Text section>
Gold and Silver Slide Is Pulling Bitcoin Down With Them
Precious metals are selling off hard, and bitcoin is feeling the pain. Here's why the correlation matters for your trade.
When gold sneezes, bitcoin apparently catches a cold now. The recent slide in gold and silver prices has been dragging bitcoin lower alongside them, and that tells you something important about how crypto is being traded in 2024 — less like a rebel asset, more like a risk barometer sitting right next to traditional commodities.
The connection isn't random. Big macro funds increasingly treat bitcoin as part of a broader "hard asset" bucket alongside gold and silver. When those funds need to raise cash or cut risk exposure, they sell across the whole bucket. Bitcoin goes with it, whether the crypto-native crowd likes it or not. You don't control who else is in your trade.

Exercise> Name each individual asset that the article on the precious-metals selloff mentions by name. Leave out broad categories such as commodities or crypto.

Supplied entries>
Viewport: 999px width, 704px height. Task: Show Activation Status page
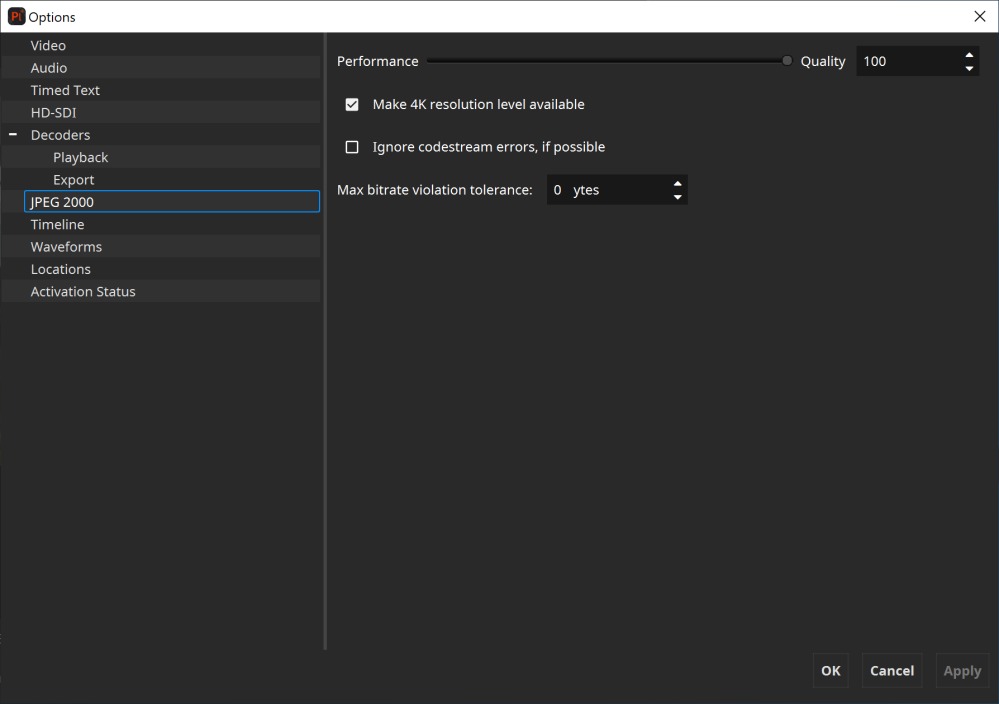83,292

* * *

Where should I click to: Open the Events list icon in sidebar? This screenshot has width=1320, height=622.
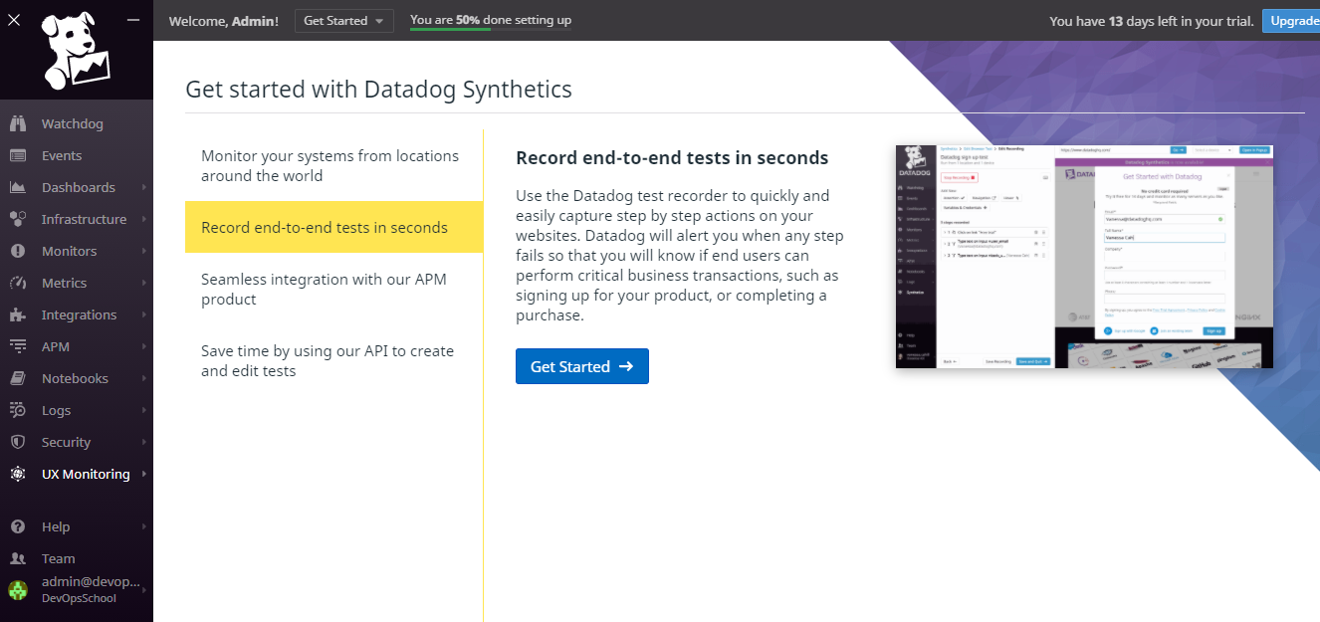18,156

Response> Gold, silver, bitcoin